RUMOR(S)CENA – TEATRO STABILE DI CATANIA – Ci sono spettacoli che nella loro semplicità sembrano rivelare un mestiere antico: su tutto domina il testo, il regista adatta gesti, toni e immagini alle parole, la scenografia dev’essere realistica, riconoscibile, rassicurante. Una professione capace di produrre allestimenti anche gradevoli, leggeri, divertenti, ma che certo non va oltre se al teatro si assegna anche il compito di penetrare il senso profondo della realtà. È quanto vien fatto di pensare in margine a “Pescheria Giacalone e figli”, lo spettacolo prodotto dallo Stabile di Catania andato in scena a Castello Ursino per inaugurare la stagione estiva del Teatro pubblico etneo. Il testo e la regia sono di Rosario Lisma, in scena recitano Barbara Giordano nel ruolo di Alice, la giovane protagonista, Lucia Sardo nella parte dell’anziana madre, fragile, ossessiva e malata immaginaria. Andrea Narsi un medico neurologo, milanese, fidanzato di Alice; Luca Iacono è il fratello restato bambino e incagliato tra la gestione della pescheria di famiglia, le coccole di mamma e i resti rancidi di una sottocultura maschilista dura a morire. Un contesto provinciale e un interno familiare: da una parte un salotto piccolo borghese d’altri tempi, sempre con le tende chiuse per non far entrare la luce, dall’altra un bagno a mattonelle in cui poter evadere (ovvero leggere, studiare, sognare) dalla pesante, ossessiva cupezza di quella quotidianità vissuta dai protagonisti. Una famiglia in cui i legami d’affetto reciproci non si sono spezzati ma al contempo si sono guastati, ammalati fino a marcire dall’assoluta mancanza di coraggio nel guardare avanti con fiducia nella vita.

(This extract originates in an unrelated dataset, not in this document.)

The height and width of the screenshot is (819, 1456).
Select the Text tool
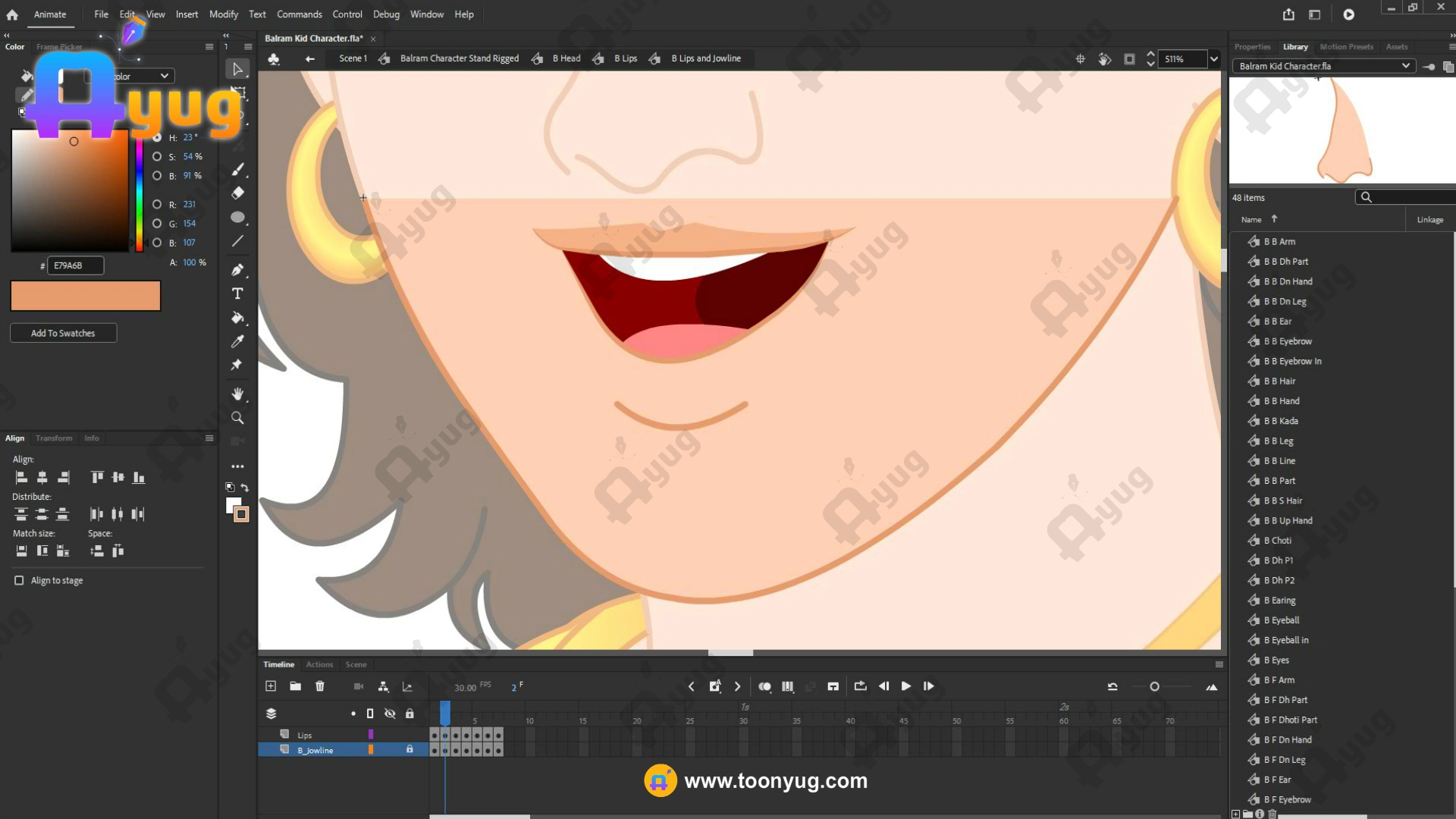click(x=237, y=293)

La madre, petulante, insopportabile malata immaginaria è Lucia Sardo, come sempre, all’altezza del ruolo, anche se indugia troppo in atteggiamenti macchiettistici capaci di colorare il suo personaggio ma senza per questo aggiungere senso. Tormenta la figlia con un’assillante richiesta di presenza e di cura che non dà scampo alla ragazza, la quale invece, idealista, blogger e vero talento nella scrittura, sogna di andarsene, di fuggire da quella claustrofobica galera e, al contempo, sente tutta la responsabilità di aiutare madre e fratello e di tenere in piedi, comunque sia, quella famiglia. Alice sceglie di “restare”, di resistere e di lottare in quella città e in quella casa, decide di non fuggire anche di fronte a un’occasione lavorativa che potrebbe rivoluzionare la sua vita e realizzare i suoi sogni di giornalista e scrittrice. Barbara Giordano interpreta con bella e costante energia il suo personaggio, dandogli autentica complessità, portandone alla luce fragilità e punti di forza, coraggio di fondo e debolezze, paure e sdegno finale. Sarà infatti la scoperta, casuale e molto dolorosa, di un’azione sleale condotta segretamente contro di lei da tutta la sua famiglia (fidanzato compreso), a sbloccare la situazione e a darle la determinazione necessaria per liberarsi di quel marciume e andar via.
Nel dispiegarsi del dramma i tantissimi motivi, interrogativi e allusioni che si susseguono: la malattia, la disperante solitudine dei talentuosi di provincia, la grettezza di certa cultura popolare. Il rapporto tra nord e sud del nostro paese, i luoghi comuni che condizionano questo rapporto, la necessità e i rischi dei doveri d’amore e di quelli familiari, la dialettica tra fuga e resistenza, non rafforzano la fragilità del suo nodo drammaturgico fondamentale, ovvero il tradimento familiare del sogno di una giovane donna di una vita libera e positiva. Nodo che non riesce a diventare metafora forte e che, restando troppo in fine spettacolo, non riesce nemmeno ad assumere alcuna valenza simbolica in grado di innervare l’intero allestimento. Lo spettacolo dunque, tolta la notevole prova d’attrice di Barbara Giordano, sembra spesso girare a vuoto e, se pur resta gradevole e di onesta fattura, appare sostanzialmente poco convincente.